O deputado federal Nikolas Ferreira (PL-MG) chega às eleições de 2026 com R$ 3,9 milhões em bens declarados à Justiça Eleitoral. Na primeira declaração apresentada pelo parlamentar, em 2022, quando disputou uma vaga na Câmara dos Deputados, o patrimônio informado era de R$ 36,8 mil, em valores nominais. Neste ano, ele tentará a reeleição.
A diferença entre os dois registros é de R$ 3,86 milhões. A maior parte do patrimônio declarado atualmente está concentrada em um imóvel residencial adquirido por meio de financiamento. O bem foi informado pelo valor de R$ 2,23 milhões.

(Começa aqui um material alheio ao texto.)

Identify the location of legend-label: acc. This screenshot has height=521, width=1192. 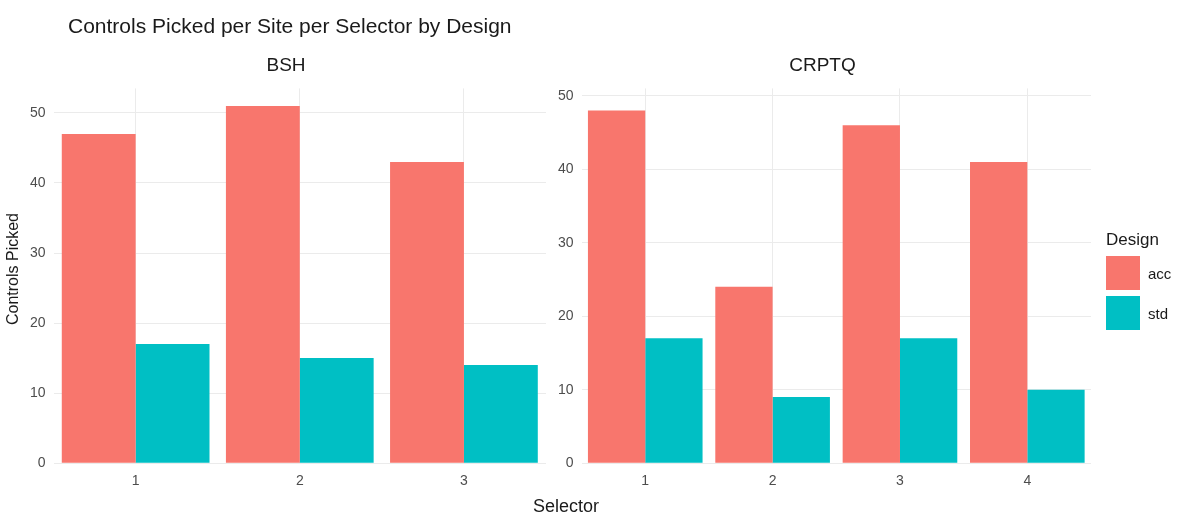
(1160, 273).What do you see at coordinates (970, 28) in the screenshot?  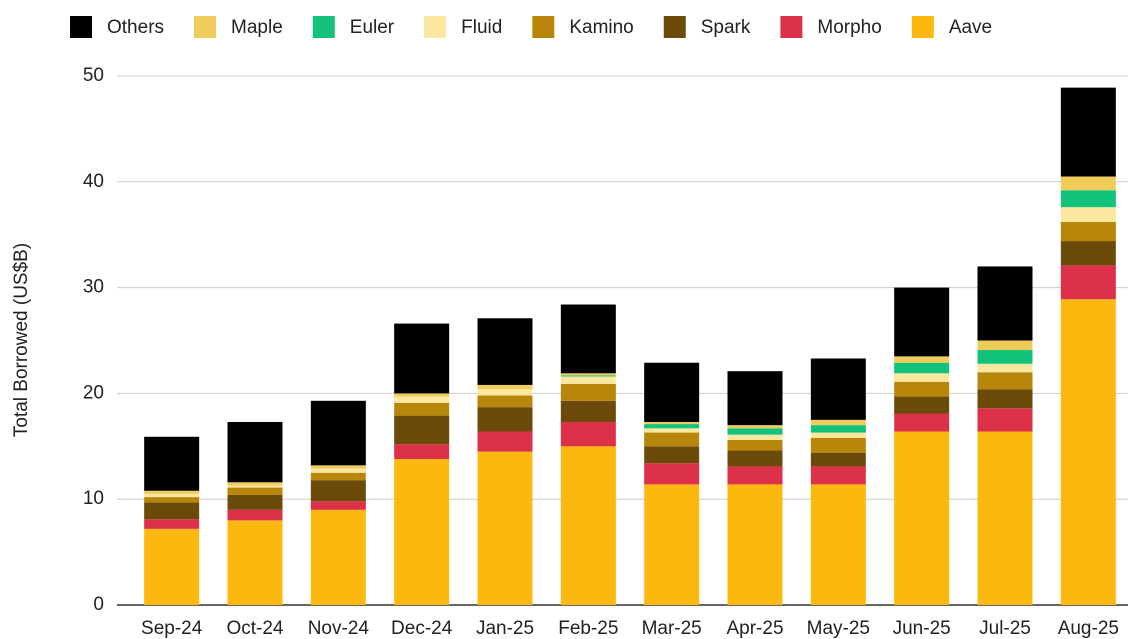 I see `legend-label: Aave` at bounding box center [970, 28].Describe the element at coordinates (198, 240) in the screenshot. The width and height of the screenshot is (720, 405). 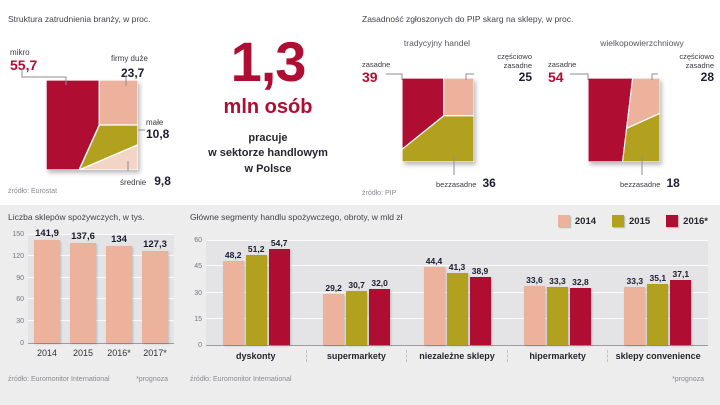
I see `y-tick: 60` at that location.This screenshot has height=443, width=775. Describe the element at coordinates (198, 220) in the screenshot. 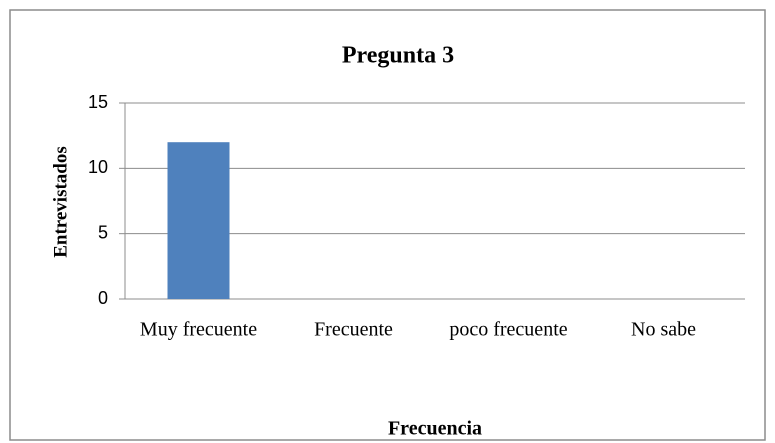

I see `bar` at that location.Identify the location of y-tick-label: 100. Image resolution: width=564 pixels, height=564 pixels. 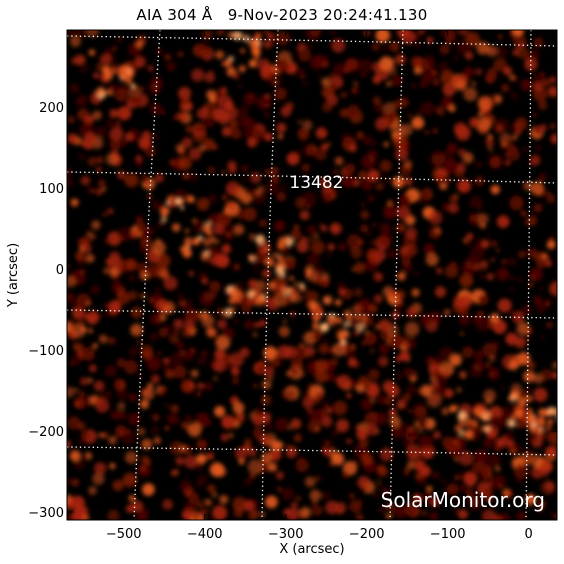
(52, 190).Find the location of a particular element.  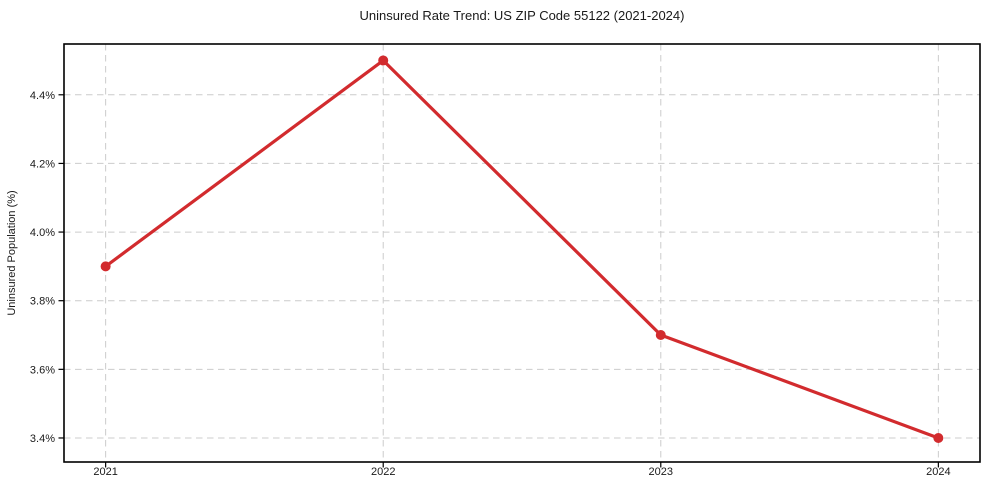

y-tick-label: 4.4% is located at coordinates (42, 96). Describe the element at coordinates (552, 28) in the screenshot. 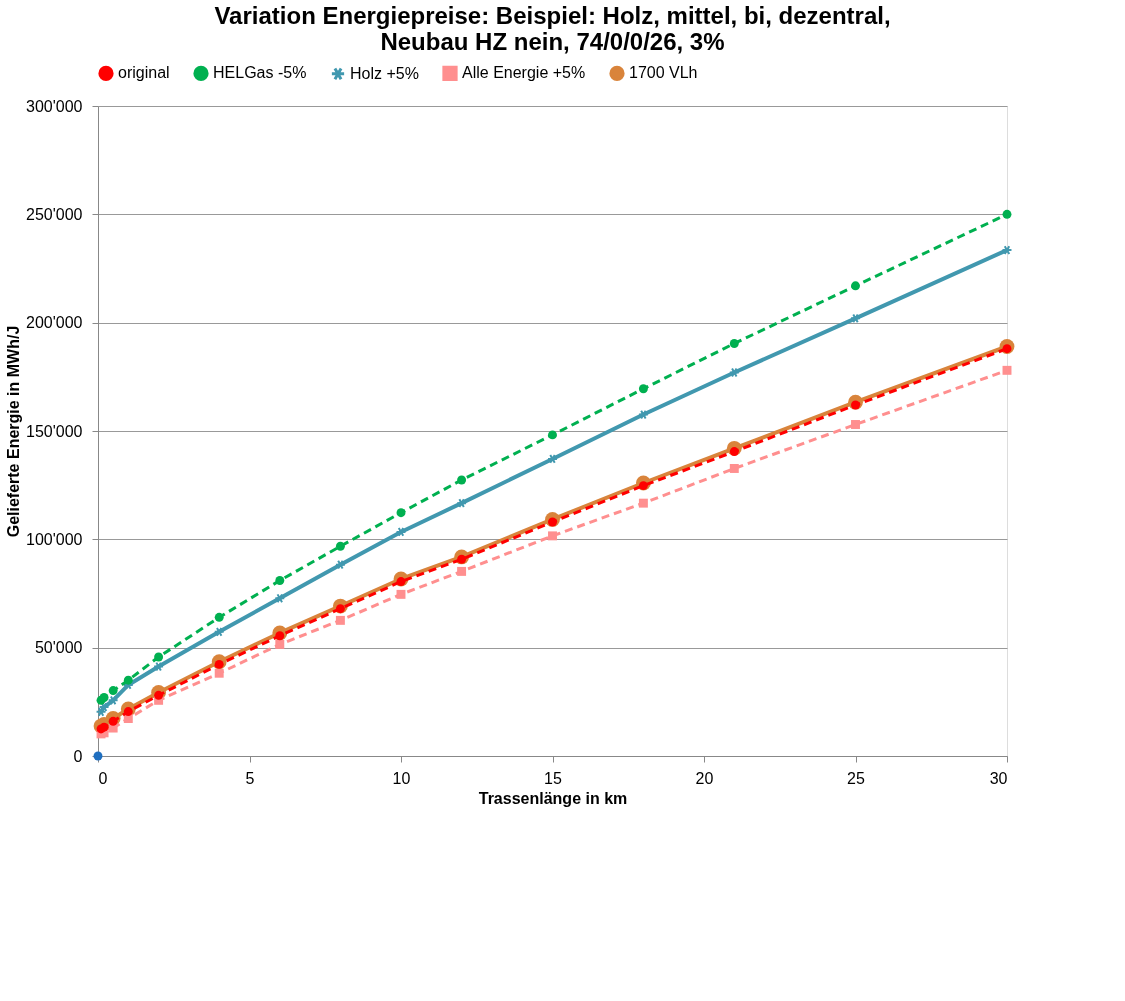

I see `chart-title: Variation Energiepreise: Beispiel: Holz, mittel, bi, dezentral, Neubau HZ nein, 74/0/0/26, 3%` at that location.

Segundo a declaração, o financiamento ainda não foi quitado. Em 31 de dezembro de 2025, o saldo devedor informado por Nikolas era de R$ 1,72 milhão. Considerando a diferença entre o valor declarado do imóvel e a dívida restante, cerca de R$ 511 mil correspondem à parcela já quitada do financiamento.

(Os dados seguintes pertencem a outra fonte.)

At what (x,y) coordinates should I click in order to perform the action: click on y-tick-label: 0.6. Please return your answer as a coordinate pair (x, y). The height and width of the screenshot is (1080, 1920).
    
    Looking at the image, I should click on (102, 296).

Além do imóvel, o deputado declarou uma carteira extensa de investimentos. A relação inclui aplicações em renda fixa, títulos públicos federais, fundos de investimento, ações e recursos mantidos em contas bancárias.
Entre os valores mais expressivos estão duas posições de R$ 298,6 mil cada em fundos de renda fixa. Também aparecem R$ 271,2 mil em uma conta de investimentos, R$ 84,5 mil em outra posição de investimentos e R$ 80 mil aplicados em um fundo de investimento em ações.

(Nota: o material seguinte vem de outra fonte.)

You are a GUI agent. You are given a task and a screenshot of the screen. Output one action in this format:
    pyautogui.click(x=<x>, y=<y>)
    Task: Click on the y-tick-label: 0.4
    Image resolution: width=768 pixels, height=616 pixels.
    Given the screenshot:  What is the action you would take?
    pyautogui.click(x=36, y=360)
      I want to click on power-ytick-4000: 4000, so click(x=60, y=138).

A declaração registra ainda R$ 45 mil em quotas de sociedade empresária e R$ 5 mil referentes à participação societária em uma empresa privada. Há também diferentes aplicações em títulos públicos, produtos de renda fixa e outros investimentos, além de saldos bancários.
Os valores correspondem aos bens declarados pelo próprio parlamentar à Justiça Eleitoral e não representam, necessariamente, o patrimônio líquido disponível, já que parte dos ativos está vinculada a obrigações financeiras, como o financiamento imobiliário.
Patrimônio em 2022
Na declaração apresentada em 2022, o patrimônio de Nikolas Ferreira era de R$ 36.820,46, composto principalmente por aplicações financeiras e recursos mantidos em instituições bancárias.
Naquele ano, o deputado informou R$ 15.679,91 em uma aplicação de renda fixa, R$ 5.174,01 em outra aplicação e R$ 14.120,70 em saldo bancário.
Também foram declarados R$ 762,81 em investimentos, R$ 911,57 em caderneta de poupança e R$ 171,46 em conta bancária.